When tuning, be sure to base your actions on the needs of your business use case.
  • MirrorMaker2 Location: MirrorMaker can be installed either at the source or the destination. However, we recommend installing at the destination because producing messages over long distances increases the chances of losing data during transmission.
  • Compression: By default, message compression in Kafka producers is set to none. However, to compress messages going out from the source to the destination, change compression to gzip. This, helps with larger batch sizes.
  • Batch Size: Increasing the batch size of messages increases throughput. Combining this with compression ensures that a large number of messages are being transmitted quickly. If the target batch size is taking more time than the linger time configured, the batches being sent out aren't completely filled. This decreases compression efficiency and wastes bandwidth. Therefore, tuning batch size along with enabling compression and tuning linger time is important.
  • Linger Time: Increasing linger time to allow batches to be filled completely is important. This might increase latency, but overall throughput improves. You must consider how important latency is for your business use case.
  • Increase Parallelism: To increase throughput further, you can deploy multiple instances of MirrorMaker under the same consumer group. This facilitates multiple MirrorMaker consumers receiving from the same source and producing to the destination in parallel.

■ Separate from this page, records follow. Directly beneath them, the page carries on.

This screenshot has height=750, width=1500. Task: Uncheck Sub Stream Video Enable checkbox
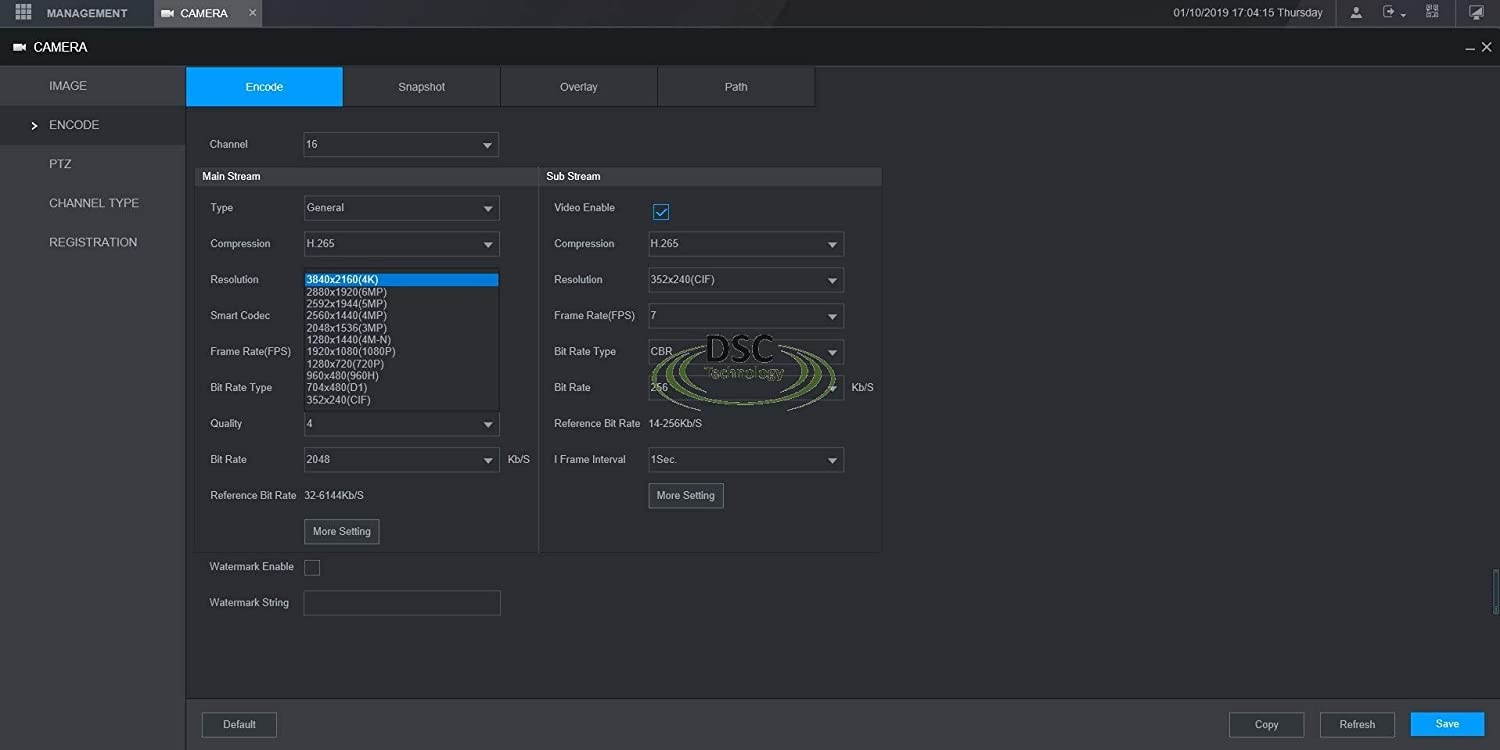point(661,212)
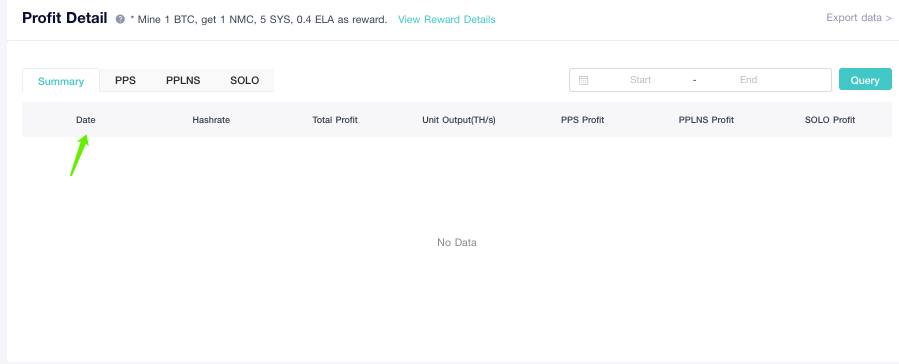The height and width of the screenshot is (364, 899).
Task: Click the Hashrate column header
Action: (x=211, y=120)
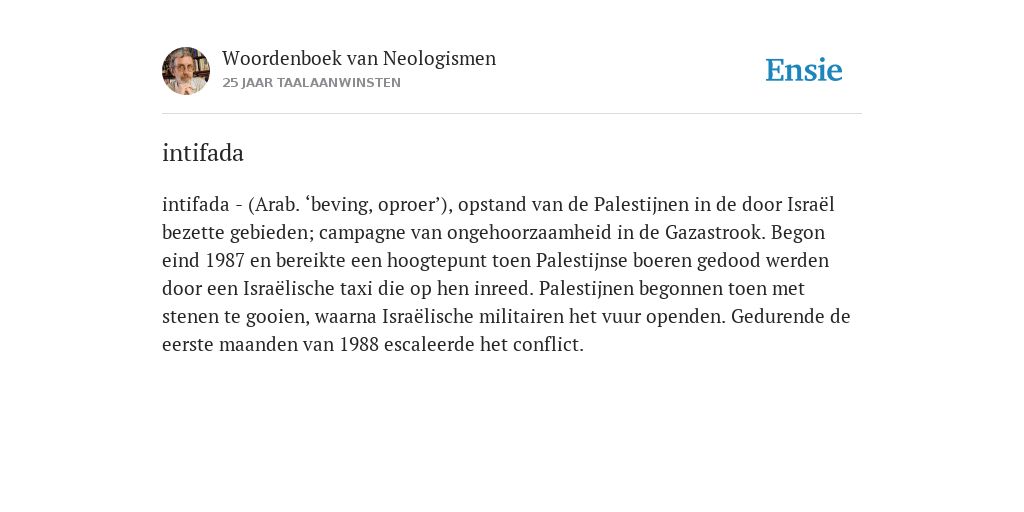Click the year 1987 in text
This screenshot has height=512, width=1024.
(225, 261)
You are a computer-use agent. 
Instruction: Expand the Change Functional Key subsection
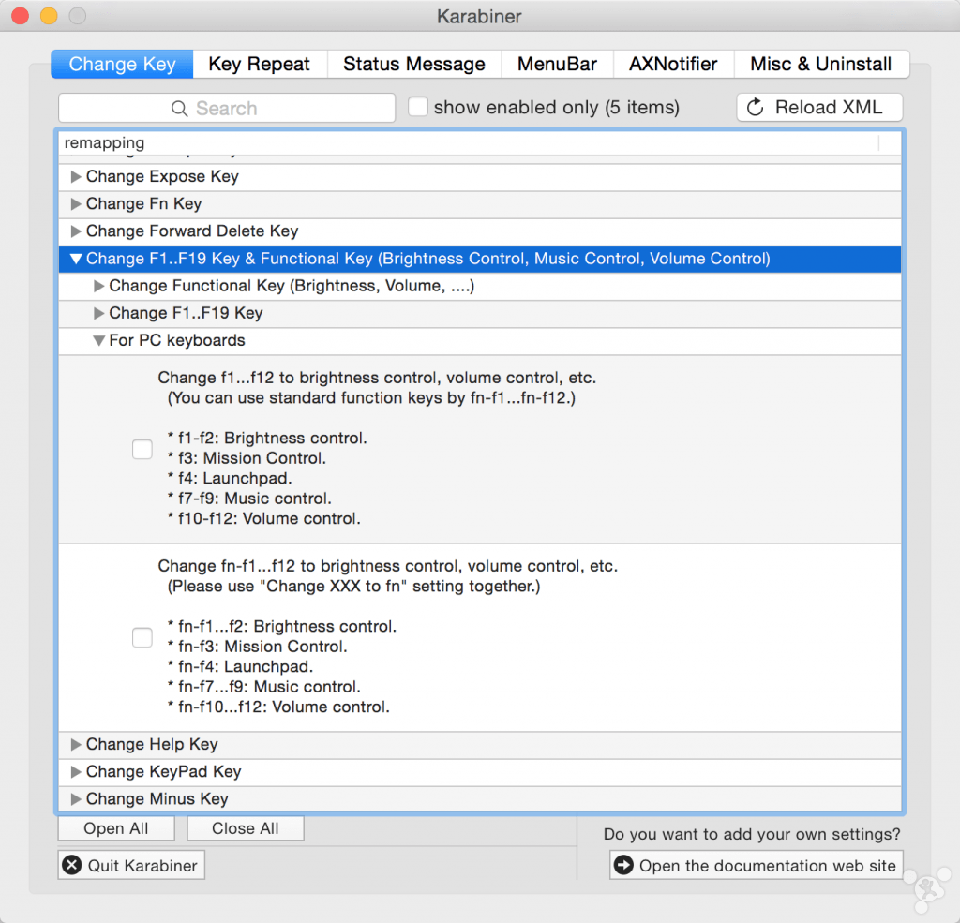(99, 286)
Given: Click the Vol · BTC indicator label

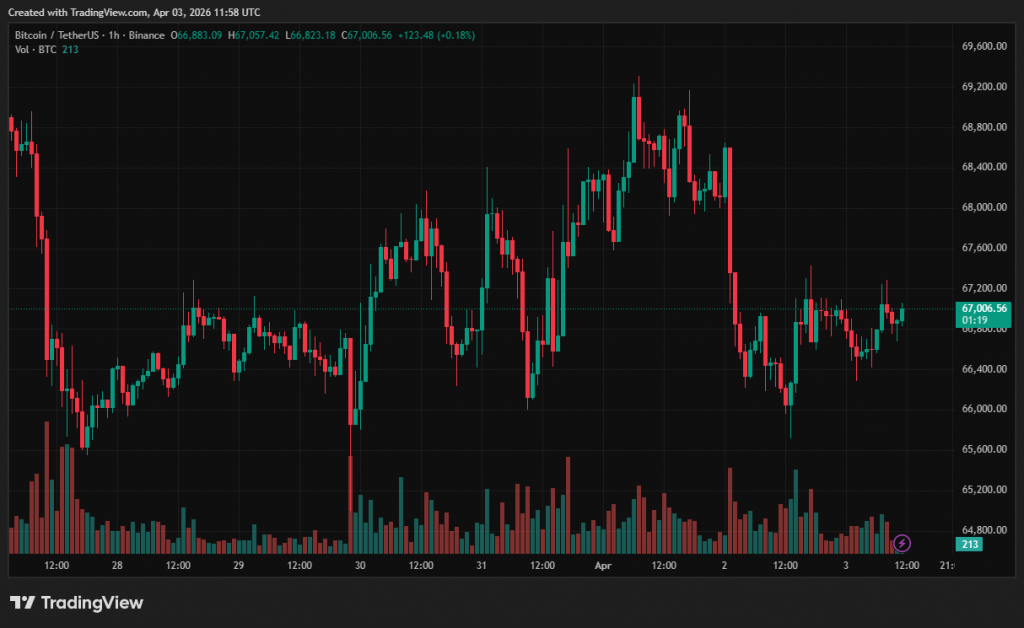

Production Server Configurations in Kafka Tuning

Several other configuration parameters can be tuned to improve the performance of Kafka in a production environment. The following parameters improve the replication performance of messages within partitions:

  • num.replica.fetchers: Specifies the number of threads used to replicate messages from the leader to the followers. A larger number of replica fetchers improves parallelism in replication.
  • replica.fetch.max.bytes: Indicates the number of bytes of data to fetch from the leader. A larger number indicates a larger chunk of data being fetched, improving the throughput of replication.
  • num.partitions: Specifies the maximum number of consumers a topic can have in a specific user group, which is equal to the number of partitions available in that topic. Increasing the partitions increases parallelism and therefore throughput. However, a large number of partitions also consume more resources, so you must scale up resources as well.

Balancing Apache Kafka Clusters

Whenever a new broker is added to a Kafka cluster, existing partitions aren't distributed through the new broker. This means the new broker isn't busy, and if one or more old brokers go down, replication and potential leaders are reduced. This is known as leader skew. You can avoid this by making sure any newly added broker gets a share of the partitions. Rebalancing the cluster is important. Similarly, if a broker has more than the average number of partitions for a topic, known as broker skew, it can lead to performance issues.

Optimizing Kafka Performance

When running Kafka as a cluster, there are multiple ways to optimize its performance. You can tune various configuration parameters to strike a balance between throughput and latency. Engineering is involved to calculate the best values for some of these parameters, such as linger time, batch size, number of partitions, and so on. Depending on the use case, you might decide that throughput is more important than latency, that latency is more important than throughput, or that a balance between the two is best.